Matteo Becucci l'album del 1° classificato a X Factor 2: "Forte identità nelle canzoni. L'unico vincitore che finora ha spaccato è Marco Mengoni"

matteobecucci_matteobecucci.jpg E' uscito (su etichetta Sony) Matteo Becucci, l'album che porta il nome e cognome del vincitore di X Factor 2 (voto: 7). Si tratta del primo disco interamente di inediti dopo Impossibile (35.000 copie vendute) e Cioccolato amaro e caffè. Al cd, supervisionato da Mario Venuti, hanno collaborato anche Kaballà, Pier Cortese, Luca Chiaravalli e Massimo Greco. Dieci brani in tracklist con titoli emblematici da Il sole splende a Fare a meno di te, da Ti regalerò a Un posto per te, da Era di maggio a L'assenza, da Sangue caldo a Dicembre, da La cucina giapponese a Zitto.

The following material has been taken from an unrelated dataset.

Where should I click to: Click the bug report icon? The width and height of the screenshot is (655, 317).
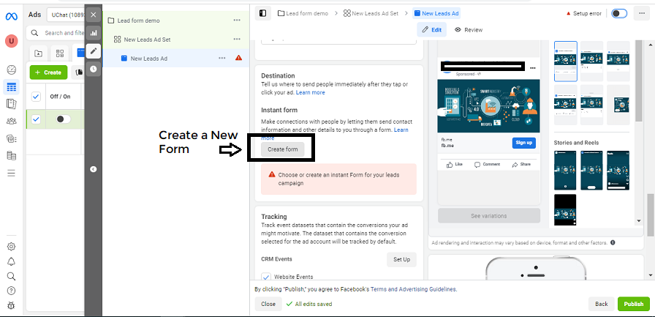11,305
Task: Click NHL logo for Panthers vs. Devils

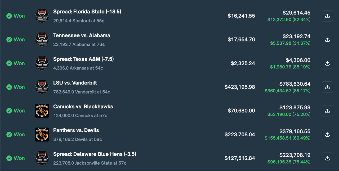Action: [x=42, y=135]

"Ho preso i miei rischi nella mia carriera - racconta al Tgcom - Ho quarant'anni e sono uscito da un talent show. Ho voluto che ci fosse una forte identità nelle canzoni. Sono soddisfatto e vedremo quanto venderà ma ci tengo troppo a questo lavoro e mi piacciono da morire i testi che abbiamo scritto". Un brano, nonchè primo singolo, è intitolato La cucina giapponese: "Amo il sushi e ho scoperto la cucina giapponese a Milano nel periodo in cui ho lavorato al disco. Purtroppo a pranzo devo rimanere leggero perché soffro di insonnia. Questa cucina prima sembra saziare ma poi mi torna la fame. Abbiamo usato questa metafora per evidenziare come molte coppie oggi sembrano attente più all'apparenza che alla sostanza. Ci vogliono sempre stimoli ed è importante cercarli, anche se a volte le storie finiscono nonostante la volontà".
Il bilancio a due anni dalla vittoria nel talent show di Rai2: "Mi ha rilanciato come cantante, avevo un contratto negli anni 90 ma ci sono state delle divergenze di vedute con i miei produttori di allora. Poi sono rientrato nel mondo discografico e dopo l'ep di X Factor ho pubblicato Cioccolato amaro e caffè con brani coverizzati in italiani e composti da me. Era un momento in cui non avevamo ancora pronti tutti i brani inediti. Questo nuovo album nasce dopo un lungo lavoro prima con Chiaravalli e poi con Pio Stefanini, quello de La cometa di Halley di Irene Grandi. Sono rimasto in contatto con Ambra Marie, Daniele Magro e Andrea Rodini. Ma anche con Morgan, Mara Maionchi e Simona Ventura". X Factor gli ha tolto qualcosa? "E' stato sicuramente uno stravolgimento eccezionale che si è portato dietro cose positive ma anche meno positive. L'uomo deve partire sempre dalla realizzazione dei propri sogni. Ma sicuramente sono state rimesse in discussione molte circostanze e anche tutto quello che ti circonda. Importante è essere leali in amore. Diverse persone sono cambiate e le ho allontanate per sempre da me". Sul futuro della trasmissione dice a Il Mattino: "Mi dispiace che chiuda o emigri su Sky: è uno spazio libero dove la canzone e la musica prevalgono sul gossip". E a La Stampa aggiunge: "Dei vari vincitori l'unico che finora ha spaccato è Marco Mengoni: ha la voce e l'immagine e cattura anche l'utenza di Amici".